East manufacturing continues recovery – EEF/BDO survey

MANUFACTURING in the east of England continued its strong recovery over the last three months, according to the latest survey published by EEF, the manufacturers’ organisation, and BDO LLP.

The survey shows that manufacturers in the region are continuing to enjoy good trading conditions on the back of strong demand in overseas markets, pointing to solid prospects for growth for the rest of the year.

Among east manufacturers:

  • 78% reported stable or increasing total new order volume
  • 72% maintained or increased total output
  • 74% recorded stable or stronger export markets

Greater confidence across the sector is also continuing to translate into some recruitment, albeit anecdotally this is being driven by temporary or agency working which will give employers flexibility should demand begin to slow.

Uncertainty about future demand had been dampening investment plans, but a number of sectors are now planning to increase in investment.  The positive investment intentions posted this quarter breaks the pattern of previous recessions by recovering at an earlier stage in the cycle.

However, the short-term optimism highlighted by EEF’s survey is shaded with a degree of caution about the risks to growth in 2011.  As fiscal consolidation really gets underway in the UK and others follow suit, together with the weaker outlook for the US and risks to the sustainability of Asia’s growth path, the recovery could yet falter.

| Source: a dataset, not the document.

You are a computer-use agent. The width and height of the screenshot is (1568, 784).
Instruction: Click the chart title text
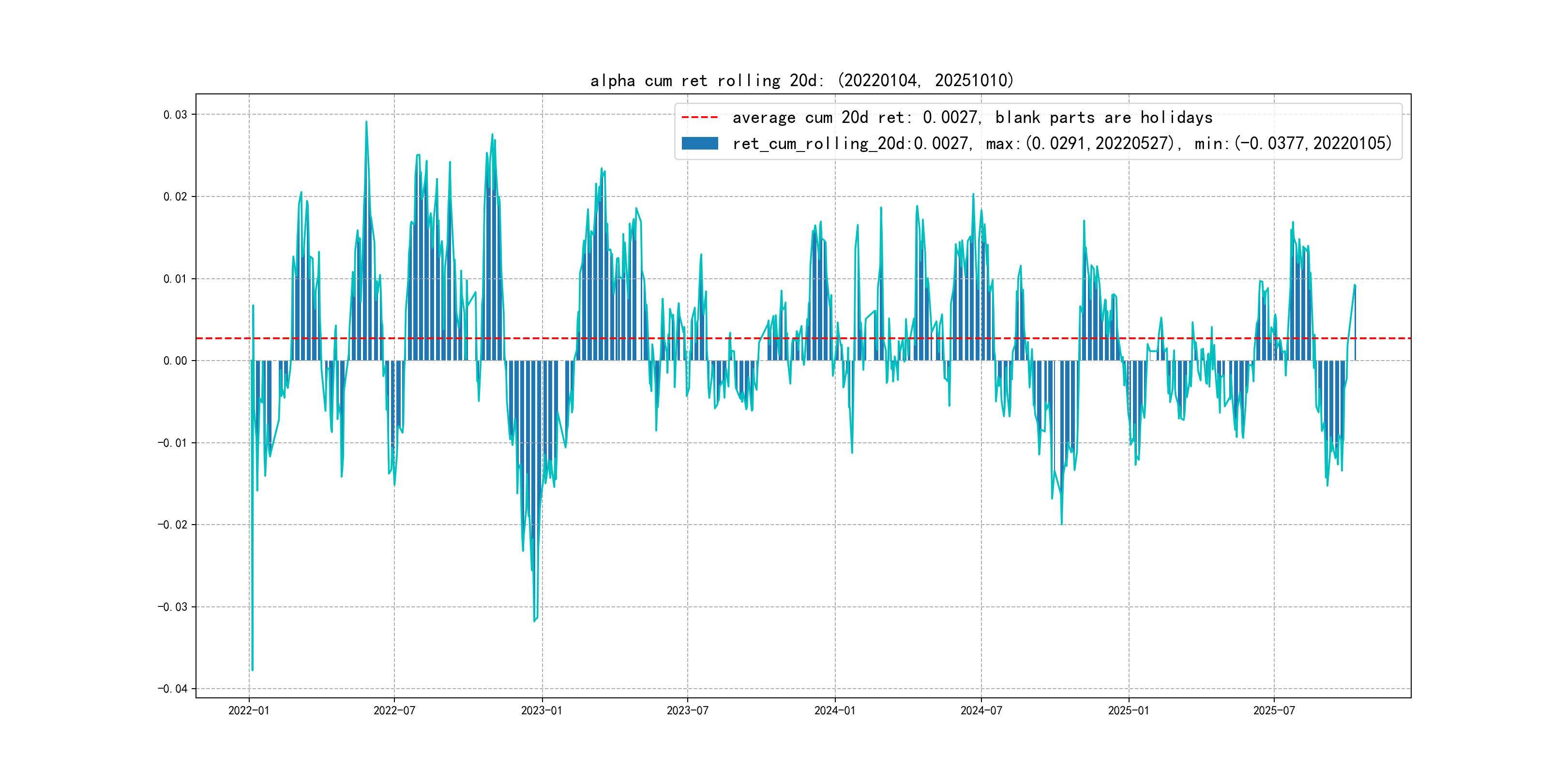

Keith Hamilton, Head of External Affairs for EEF in the east of England, said, “Those regional manufacturers with overseas markets have continued to reap the rewards of continued growth in demand over the last three months – Europe in particular turned out to be stronger than expected.

“However, we have to maintain perspective that the recovery is coming from a very low base and the risks to the economy in the medium term haven’t gone away. The rebound in exports and modest improvement in investment will need to become much more firmly entrenched if we are to see a much-needed rebalancing of the economy.”

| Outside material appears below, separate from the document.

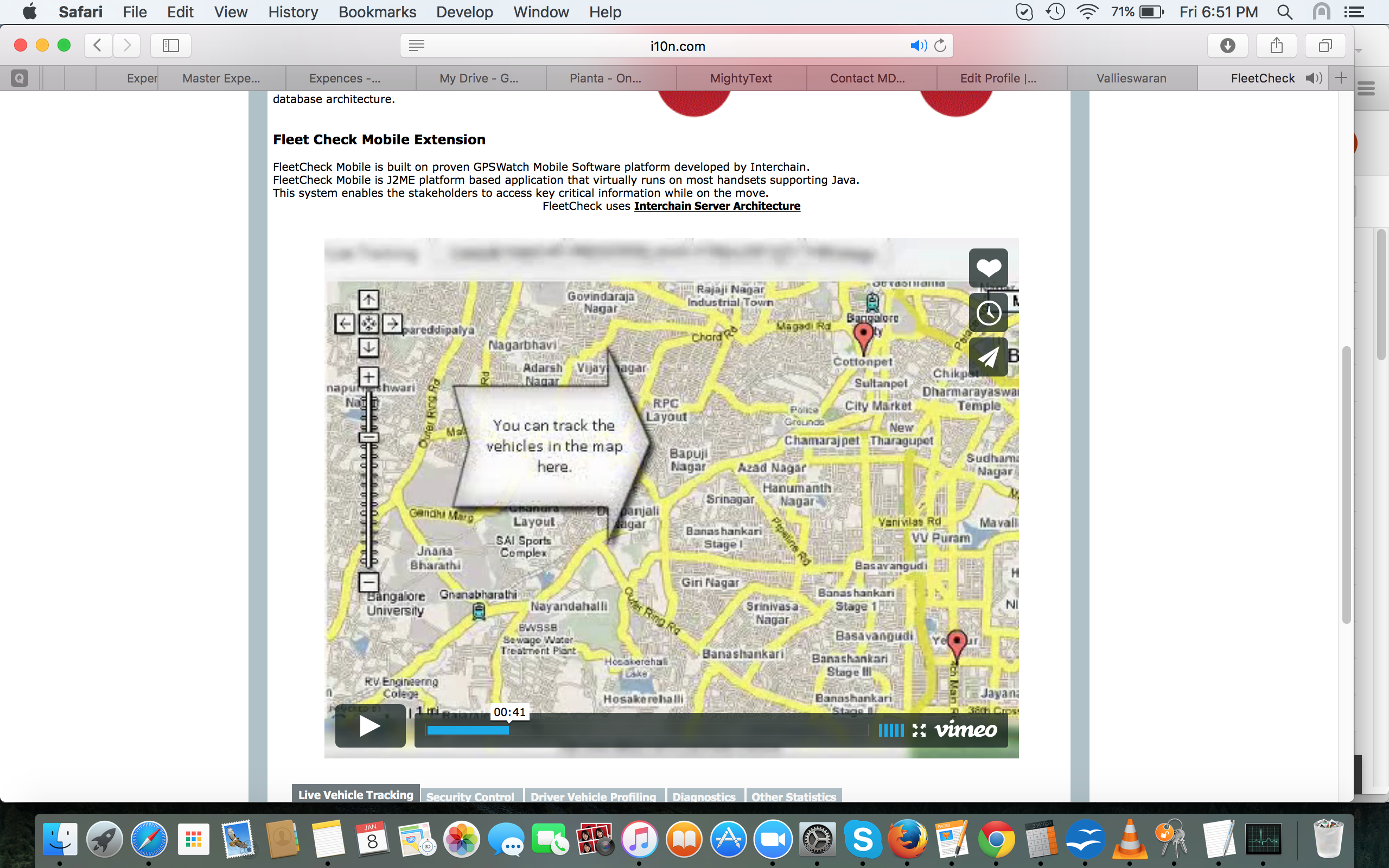Screen dimensions: 1389x868
Task: Toggle the Safari sidebar
Action: [x=170, y=46]
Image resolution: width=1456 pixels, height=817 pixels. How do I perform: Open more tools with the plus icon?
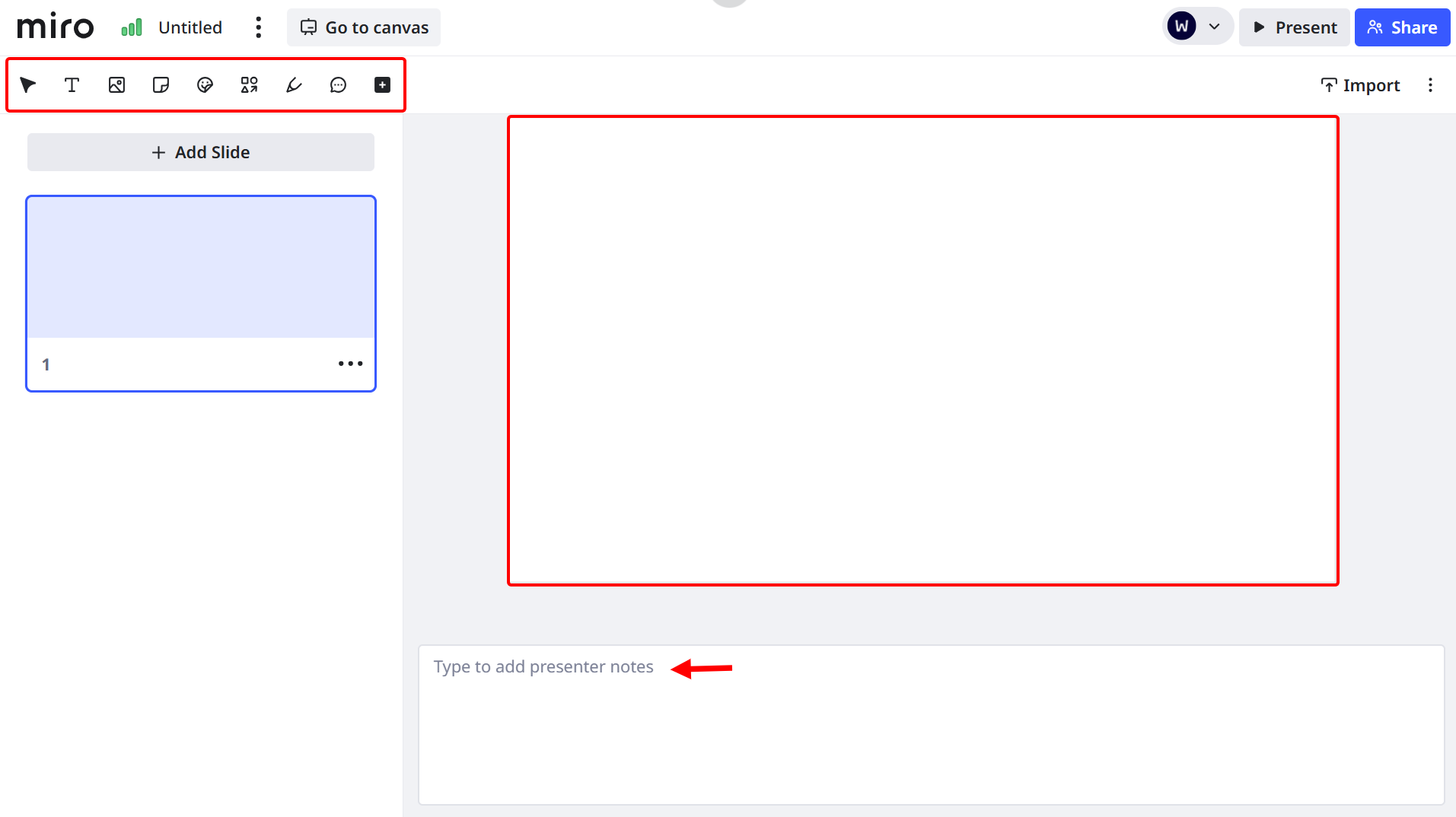[x=381, y=84]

Tom Lawton, Head of Manufacturing, BDO LLP, said, “Currently manufacturing seems to be one of the UK economy’s success stories, though the spending review casts a looming shadow on all sectors. If the coalition is to effectively rebalance the economy, it must put manufacturing and its exports at the centre of economic strategy for the foreseeable future, and UK manufacturers should exploit opportunities where they can best compete – in innovation, R&D and customer service.

“We still hear stories about the difficulties of access to credit, particularly for mid sized manufacturers, so targeted funding from government is to be welcomed. But equally important are appropriate taxation, education, skills and research policies which will position the sector as a key part of the economy and provide the right framework for growth.”

Nationally, the survey was also notable for two other factors. Firstly, the
balance of companies recruiting almost doubled in the last three months to +17%, the strongest in the survey’s history.

Secondly, the investment balance turned positive to +7% for the first time since 2008q2. Compared with previous recessions, where investment balances have tended to lag behind increases in output by over a year, this is a somewhat faster recovery in capital expenditure intentions and signals that companies are becoming more confident to begin investing in plant and machinery.

Looking forward, expectations about future prospects remain positive, with a balance of 27% of companies expecting output to increase in the next three months, and 22% expecting orders to expand. Both of these balances are higher than the previous quarter’s figures suggesting there is confidence that the recovery will continue into the next quarter at least.

EEF also published its latest forecasts for the UK economy and manufacturing. These show the economy growing by 1.5% and 2.1% in 2010 and 2011 respectively whilst manufacturing will grow by 3.7% in 2010 before easing back slightly to 3.2% in 2011.